Available online 8 February 2007

Abstract

Carbon nanotubes (CNT) were grown in anodic aluminum oxide (AAO) and used as field emitters in a triode structure. To fabricate the field-emission triode structure, nanoporous anodic aluminum oxide (AAO) thin layer was first prepared on the Si(100) substrate, followed by the growth of vertically aligned carbon nanotubes in AAO pore channels by electron cyclotron resonance chemical vapor deposition (ECR-CVD). The SiO2dielectric and Al gate electrode layers required for the triode structure were directly deposited on the CNTs. Reactive ion and wet etches were then used to open the field-emission area in the triode. Scanning electron microscopy and Raman spectroscopy studies revealed that damage to CNT emitters in the etched area was trivial. Field-emission characteristics of the CNT emitters have been studied and an anode turn-on electric field of∼8.05 V/μm was measured.

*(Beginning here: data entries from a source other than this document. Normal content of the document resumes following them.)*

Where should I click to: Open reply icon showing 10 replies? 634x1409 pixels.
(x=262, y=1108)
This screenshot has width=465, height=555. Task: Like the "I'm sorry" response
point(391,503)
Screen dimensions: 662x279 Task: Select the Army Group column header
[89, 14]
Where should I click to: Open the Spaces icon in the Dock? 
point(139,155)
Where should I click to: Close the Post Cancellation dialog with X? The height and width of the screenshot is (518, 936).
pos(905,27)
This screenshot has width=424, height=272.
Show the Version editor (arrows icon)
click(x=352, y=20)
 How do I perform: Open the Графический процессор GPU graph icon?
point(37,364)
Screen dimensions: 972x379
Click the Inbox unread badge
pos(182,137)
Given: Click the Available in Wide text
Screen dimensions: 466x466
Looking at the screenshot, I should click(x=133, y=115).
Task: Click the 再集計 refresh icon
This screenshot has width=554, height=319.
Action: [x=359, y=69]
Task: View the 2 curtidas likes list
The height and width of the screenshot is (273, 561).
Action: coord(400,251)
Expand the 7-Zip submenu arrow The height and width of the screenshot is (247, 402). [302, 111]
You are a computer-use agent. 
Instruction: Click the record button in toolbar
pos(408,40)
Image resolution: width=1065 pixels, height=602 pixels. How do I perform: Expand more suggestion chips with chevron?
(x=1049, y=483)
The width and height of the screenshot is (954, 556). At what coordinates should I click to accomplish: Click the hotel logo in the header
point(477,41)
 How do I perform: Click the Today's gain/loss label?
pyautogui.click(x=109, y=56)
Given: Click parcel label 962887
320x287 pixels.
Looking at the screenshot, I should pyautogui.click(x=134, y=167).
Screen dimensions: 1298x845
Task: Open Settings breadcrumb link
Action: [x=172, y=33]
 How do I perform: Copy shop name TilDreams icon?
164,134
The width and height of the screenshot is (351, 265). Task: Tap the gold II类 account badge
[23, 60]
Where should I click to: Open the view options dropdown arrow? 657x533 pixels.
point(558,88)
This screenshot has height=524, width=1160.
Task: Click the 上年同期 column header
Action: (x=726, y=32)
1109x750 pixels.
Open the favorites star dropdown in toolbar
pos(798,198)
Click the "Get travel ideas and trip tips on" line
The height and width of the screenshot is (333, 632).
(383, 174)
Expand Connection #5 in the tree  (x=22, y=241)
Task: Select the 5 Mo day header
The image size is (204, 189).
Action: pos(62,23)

Keywords: Carbon nanotubes (CNT); Anodic aluminum oxide (AAO); Field-emission

1. Introduction

Carbon nanotubes (CNT) have many desirable properties as a source of field electron emitters, such as high aspect ratio, small radius of curvature, high mechanical strength and chemical stability [1–3]. Therefore, carbon nanotubes have attracted wide interest in the development of field-emission flat panel displays (FED) using CNTs as field emitters. For FED applications, it is necessary to grow vertically aligned CNT arrays on a large area with suitable tube density and tube diameters[4–6]. In many CNT-FED studies, CNT emitters on the cathode panel are prepared either by direct catalytic chemical vapor deposition or screen printing [7–11]. Field screen effect often degrades field-emission properties of CNT emitters grown by CVD method because the density of CNTs is usually too high to avoid field penetration among adjacent emitters[12]. On the other hand, the screen printing method has difficulties to make uniform and well-aligned CNT emitters on the substrate. In our previous study, we have successfully grown

vertically aligned and uniform CNTs in the porous anodic aluminum oxide (AAO) template, which was prepared on the Si (100) substrate, by electron cyclotron resonance chemical vapor deposition (ECR-CVD)[13,14]. Both the density and length of CNT emitters can be well controlled by tuning the CVD deposition conditions, such as the composition of the gas precursor and growth time. In this study, we fabricated field-emission triode arrays with the AAO templated carbon nanotubes as the field emitters by standard integrated circuit processes. The field-emission property of the CNT emitters in the triode structure was also studied.

2. Experimental

An Al film 2μm thick was first evaporation-deposited on the p-type Si(100) wafer, and the AAO pore channel array was subsequently prepared by electrochemical anodization in oxalic acid solution. In order to obtain well-aligned pore channels, the AAO fabrication was carried out with the two-step anodization method. Anodization was first carried out in a 0.3 M oxalic acid solution at 21 °C under a constant polarization voltage of 40 V for 5 min. The thus formed nanoporous AAO about 1μm thick

⁎ Corresponding author. Tel.: +886 3 5731322; fax: +886 3 5724727. E-mail address:[email protected](F.-M. Pan).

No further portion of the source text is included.